• _TEXTE SOURCE_:

Nouvelles d’Arménie Magazine : Vous êtes directeur adjoint de la rédaction du Figaro Magazine et êtes parti en Artsakh la dernière semaine de la guerre afin de témoigner. C’est une démarche très inhabituelle pour quelqu’un à votre niveau de responsabilités. Qu’est-ce qui a motivé ce reportage ?

Jean-Christophe Buisson : Une conjonction de plusieurs éléments. Il y a d’abord une raison rationnelle : je m’intéresse à l’Europe de l’Est et à l’est de l’Europe depuis toujours. Peut-être parce que je n’éprouve pas de sympathie pour les États-Unis, sans raison particulière. D’ailleurs, je n’y suis jamais allé. En revanche, très jeune déjà, je me suis pris de passion pour l’est de l’Europe. En prépa à Normale Sup’, je lisais de la littérature russe, yougoslave, grecque… Je ressentais une vraie curiosité pour cette région. Donc, très vite, en entrant au Figaro Magazine, j’ai fait des reportages dans ces pays où personne ne voulait se rendre. Cela m’a valu, par exemple, d’effectuer de très nombreux reportages en Serbie au point que tout le monde était persuadé que j’y avais une femme, des enfants, et même des maîtresses ! J’ai couvert la guerre civile en Albanie, le Kosovo un peu après, la Bulgarie, puis la Russie et le Caucase. Le monde slave élargi m’attirait, c’est ainsi que je me suis retrouvé en Ossétie du Nord, en Kabardino-Balkarie, en Géorgie, et, finalement, en Arménie. C’était il y a cinq ans lors d’un reportage sur le tourisme. Là, il m’est arrivé la même chose qu’en Serbie. J’ai été happé par la culture, les gens… Je suis tombé presque amoureux de cette région, c’est assez inexplicable. Alors que je me suis rendu dans quarante à cinquante pays, ces deux-là ont quelque chose de plus : une âme qui m’a transpercé. Depuis, j’essaie toujours de m’y rendre, une à trois fois par an, comme pour garder un œil. La seconde raison est plus intime. J’ai conservé de l’enfance un sentiment qui normalement se dissipe avec l’âge : l’injustice. Enfant, c’est ce qui nous fait le plus souffrir. Ces deux éléments combinés expliquent que je suis les événements dans ce coin du monde et plus largement les agissements d’Erdogan. Aussi, le conflit, lorsqu’il démarre, me touche d’autant plus qu’il jouxte ce pays où je suis retourné plusieurs fois ces dernières années, où j’ai emmené des lecteurs du Figaro pour leur faire comprendre et aimer l’Arménie.

• _CONSIGNE_:
Prolongez l'entretien de Jean-Christophe Buisson sur son reportage en Artsakh à partir de l'endroit où il s'interrompt. Le matériel qui suit n'a aucun rapport avec l'entretien.

• _DONNÉES_:
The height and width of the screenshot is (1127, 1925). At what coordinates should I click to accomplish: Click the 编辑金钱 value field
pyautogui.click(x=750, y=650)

• _RÉPONSE ATTENDUE_:
NAM : Comment avez-vous trouvé le traitement de cette guerre par les médias ?
J.-C. B. : Il me semble très vite étrange, dans une équivalence permanente. Il y a deux belligérants, on ne sait pas bien qui a commencé, « c’est horrible » des deux côtés. Une vision des choses que je conteste. Soudain me remonte ce sentiment de l’enfance qui me murmure qu’il y a une injustice dans le traitement.

NAM : Comment l’expliquez-vous ?
J.-C. B. : Cela s’explique par une méconnaissance et une absence de hauteur de vue. Les gens ne comprennent pas que l’Arménie est un enjeu géopolitique pour Erdogan qui veut faire un couloir panturc allant d’Istanbul au Xinjiang. Par ailleurs, à ce moment-là, tout le monde est focalisé sur la pandémie, le Brexit et les élections américaines. Emmanuel Macron a beau désigner l’agresseur, dire que des islamistes combattent sur place, le Groupe de Minsk n’intervient pas car il est bloqué par les élections américaines.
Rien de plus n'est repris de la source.